> Task requirements
Reproduce the material from the line with "Screen dimensions: 275x218" to the line with "click(75, 46)", swapping "magnifier" for "magnifying glass" and changing nothing else. Leave the pictures out.

* Start Extracted material *

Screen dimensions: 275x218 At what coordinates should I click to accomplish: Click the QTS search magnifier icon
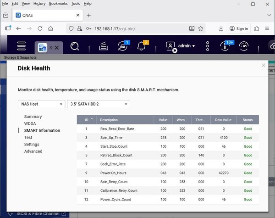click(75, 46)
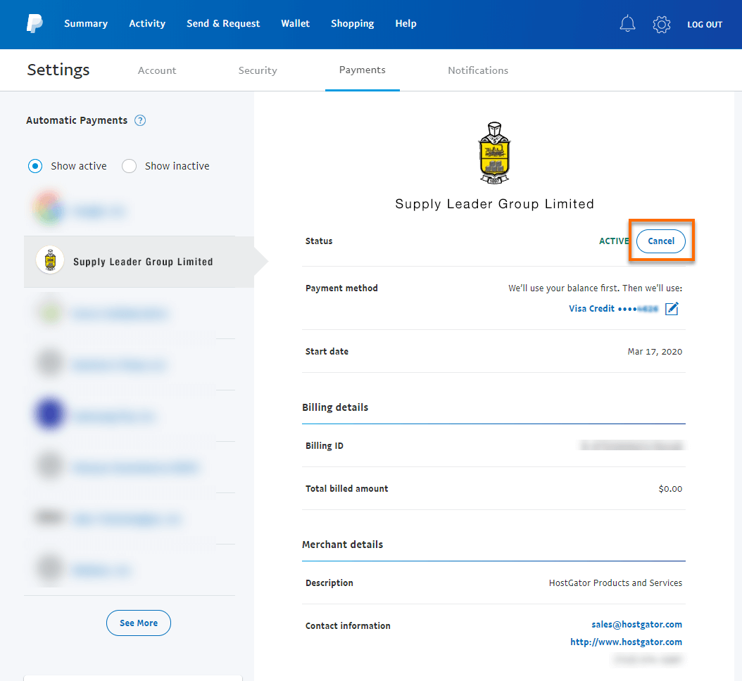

* End Extracted material *
* Start Extracted material *

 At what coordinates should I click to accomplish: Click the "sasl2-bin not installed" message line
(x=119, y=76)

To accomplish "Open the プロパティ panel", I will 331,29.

* End Extracted material *
* Start Extracted material *

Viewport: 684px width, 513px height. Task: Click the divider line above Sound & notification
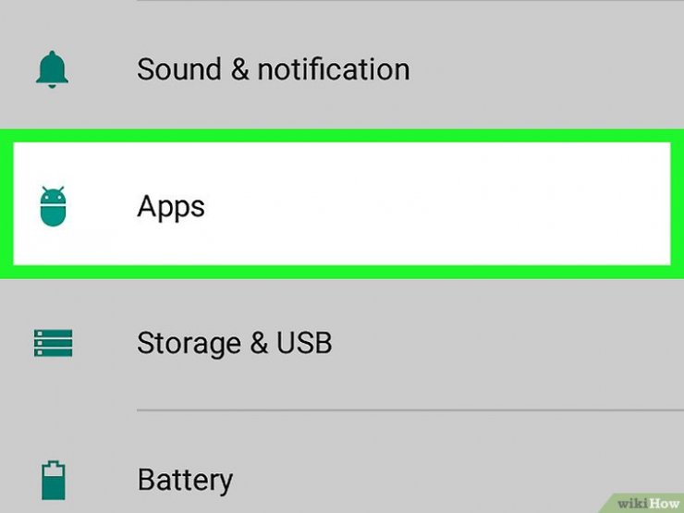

* End Extracted material *

> Solution to the problem
Screen dimensions: 275x218 At what coordinates should I click to accomplish: Click the QTS search magnifying glass icon
click(75, 46)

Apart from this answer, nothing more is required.